* DESCRIPTION OF THE TASK
Across the entries, count the lines that include "computer" and report only that number.

** Opening SUPPLIED DATA block **

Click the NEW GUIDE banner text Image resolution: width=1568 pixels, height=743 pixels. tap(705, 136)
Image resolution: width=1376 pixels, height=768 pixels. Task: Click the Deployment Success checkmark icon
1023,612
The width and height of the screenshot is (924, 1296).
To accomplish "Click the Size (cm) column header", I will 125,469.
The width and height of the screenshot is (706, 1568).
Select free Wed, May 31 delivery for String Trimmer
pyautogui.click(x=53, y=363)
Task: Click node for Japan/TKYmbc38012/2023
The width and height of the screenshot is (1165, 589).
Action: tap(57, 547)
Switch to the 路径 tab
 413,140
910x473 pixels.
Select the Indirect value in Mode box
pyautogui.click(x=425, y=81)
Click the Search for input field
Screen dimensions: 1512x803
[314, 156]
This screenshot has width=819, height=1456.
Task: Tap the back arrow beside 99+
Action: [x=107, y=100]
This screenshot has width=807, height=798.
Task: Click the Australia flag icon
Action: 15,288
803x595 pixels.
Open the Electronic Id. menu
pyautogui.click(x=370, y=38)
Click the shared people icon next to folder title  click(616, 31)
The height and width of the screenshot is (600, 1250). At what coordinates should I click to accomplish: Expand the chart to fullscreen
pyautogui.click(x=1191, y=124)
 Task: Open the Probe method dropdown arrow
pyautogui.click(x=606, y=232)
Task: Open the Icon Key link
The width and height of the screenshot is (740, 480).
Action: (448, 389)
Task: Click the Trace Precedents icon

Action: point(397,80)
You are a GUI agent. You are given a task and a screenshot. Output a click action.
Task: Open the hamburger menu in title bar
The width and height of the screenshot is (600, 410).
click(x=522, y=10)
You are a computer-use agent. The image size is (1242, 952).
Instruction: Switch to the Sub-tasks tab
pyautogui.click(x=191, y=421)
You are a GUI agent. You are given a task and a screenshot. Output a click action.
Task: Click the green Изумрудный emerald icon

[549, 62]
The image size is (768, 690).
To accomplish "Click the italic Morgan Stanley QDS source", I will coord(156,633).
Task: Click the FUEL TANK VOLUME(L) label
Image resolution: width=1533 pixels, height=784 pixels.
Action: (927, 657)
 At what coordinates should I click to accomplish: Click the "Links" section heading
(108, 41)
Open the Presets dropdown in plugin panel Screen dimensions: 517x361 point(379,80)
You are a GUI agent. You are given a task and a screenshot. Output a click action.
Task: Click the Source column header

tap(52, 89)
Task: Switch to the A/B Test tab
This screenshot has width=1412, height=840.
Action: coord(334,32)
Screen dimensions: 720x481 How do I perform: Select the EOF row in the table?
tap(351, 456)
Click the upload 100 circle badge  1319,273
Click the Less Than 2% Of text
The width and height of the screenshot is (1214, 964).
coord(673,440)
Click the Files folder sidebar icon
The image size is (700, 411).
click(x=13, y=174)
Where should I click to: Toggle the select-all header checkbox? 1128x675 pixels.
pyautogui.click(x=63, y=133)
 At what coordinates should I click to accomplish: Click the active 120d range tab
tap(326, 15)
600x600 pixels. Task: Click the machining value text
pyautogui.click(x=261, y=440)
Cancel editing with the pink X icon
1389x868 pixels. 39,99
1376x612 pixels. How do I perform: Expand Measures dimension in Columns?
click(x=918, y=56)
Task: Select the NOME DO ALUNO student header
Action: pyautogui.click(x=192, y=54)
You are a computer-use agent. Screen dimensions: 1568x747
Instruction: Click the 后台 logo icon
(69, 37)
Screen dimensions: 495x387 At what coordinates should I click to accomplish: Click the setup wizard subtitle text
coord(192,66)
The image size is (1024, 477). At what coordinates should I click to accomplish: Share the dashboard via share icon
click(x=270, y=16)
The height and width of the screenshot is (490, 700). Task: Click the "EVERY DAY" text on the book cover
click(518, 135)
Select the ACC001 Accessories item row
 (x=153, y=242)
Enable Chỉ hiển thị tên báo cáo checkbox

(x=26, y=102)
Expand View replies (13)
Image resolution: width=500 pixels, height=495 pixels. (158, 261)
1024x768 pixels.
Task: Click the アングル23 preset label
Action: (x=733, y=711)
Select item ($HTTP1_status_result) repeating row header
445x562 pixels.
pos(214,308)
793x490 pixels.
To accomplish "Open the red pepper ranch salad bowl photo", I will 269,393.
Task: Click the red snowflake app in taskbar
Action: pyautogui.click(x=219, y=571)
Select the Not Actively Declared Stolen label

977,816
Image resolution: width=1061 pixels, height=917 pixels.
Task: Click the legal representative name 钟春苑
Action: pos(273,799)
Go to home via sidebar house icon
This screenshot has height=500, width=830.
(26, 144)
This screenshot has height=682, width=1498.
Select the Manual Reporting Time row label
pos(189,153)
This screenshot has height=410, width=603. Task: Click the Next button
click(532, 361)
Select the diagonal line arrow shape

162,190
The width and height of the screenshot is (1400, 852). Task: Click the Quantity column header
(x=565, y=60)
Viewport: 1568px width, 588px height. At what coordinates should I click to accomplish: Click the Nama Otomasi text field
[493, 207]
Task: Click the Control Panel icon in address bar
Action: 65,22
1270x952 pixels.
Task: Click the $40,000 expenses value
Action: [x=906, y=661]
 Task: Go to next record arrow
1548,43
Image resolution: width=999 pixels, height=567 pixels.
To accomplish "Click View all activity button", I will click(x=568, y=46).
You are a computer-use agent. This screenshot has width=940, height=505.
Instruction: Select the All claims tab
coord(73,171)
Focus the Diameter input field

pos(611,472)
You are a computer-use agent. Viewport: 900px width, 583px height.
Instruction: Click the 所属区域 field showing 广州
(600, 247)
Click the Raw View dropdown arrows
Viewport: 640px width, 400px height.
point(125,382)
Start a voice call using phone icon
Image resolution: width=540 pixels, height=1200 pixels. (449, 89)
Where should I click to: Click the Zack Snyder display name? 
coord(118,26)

** Closing SUPPLIED DATA block **

* WRITTEN SOLUTION
4